My concolor v. regneri has those markings and they are easily my favorite!





Jon


----------



## Barbara (Dec 13, 2006)

Thanks for the picture Jon. Your concolor is such a beauty, hope mine will be too one day. Do you have any idea how old yours is or how vigorous they are?

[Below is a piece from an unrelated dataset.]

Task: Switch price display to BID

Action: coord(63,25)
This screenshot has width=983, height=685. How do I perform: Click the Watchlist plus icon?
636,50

My sister, mother and I have around 60 different species of orchids, 22 if which are paphs and phrags(and to think we're just getting started). By species, I mean different hybrids too. I'm still compiling the list on my new computer, but I will post a complete list when I'm done.
Thanks,
Barb.


----------



## gore42 (Dec 13, 2006)

I love those leaf markings! They look like trees on a Savannah


----------



## smartie2000 (Dec 13, 2006)

I love those leaves too. I could grow Brachypetalums and Parvisepalums for their leaves...


----------



## Barbara (Dec 13, 2006)

gore42 said:


> I love those leaf markings! They look like trees on a Savannah



They do. Very artistic, that always appeals to me. Now if only I could go to Savannah.....before WINTER really hits.


----------



## Wendy (Dec 14, 2006)

Nice haul Barbara! Judging from the tags I would say you did your shopping at Clouds Orchids.  Claudio and Warren have some fabulous stuff!


----------



## Barbara (Dec 15, 2006)

Yes, Clouds have given me new confidence in growing orchids. I have limited success with plants from other places. Even plants that are slightly stressed coming from Clouds will make a full recovery if given the right TLC. And that is a rare event. I just love them.:smitten: If only I had discovered them 5 or 6 years ago, oh well better late than never.
Barb.


----------



## NYEric (Dec 15, 2006)

Those really are nice markings on the concolor. I also like the way there's like a plastic layer covering the markings, really cool!


----------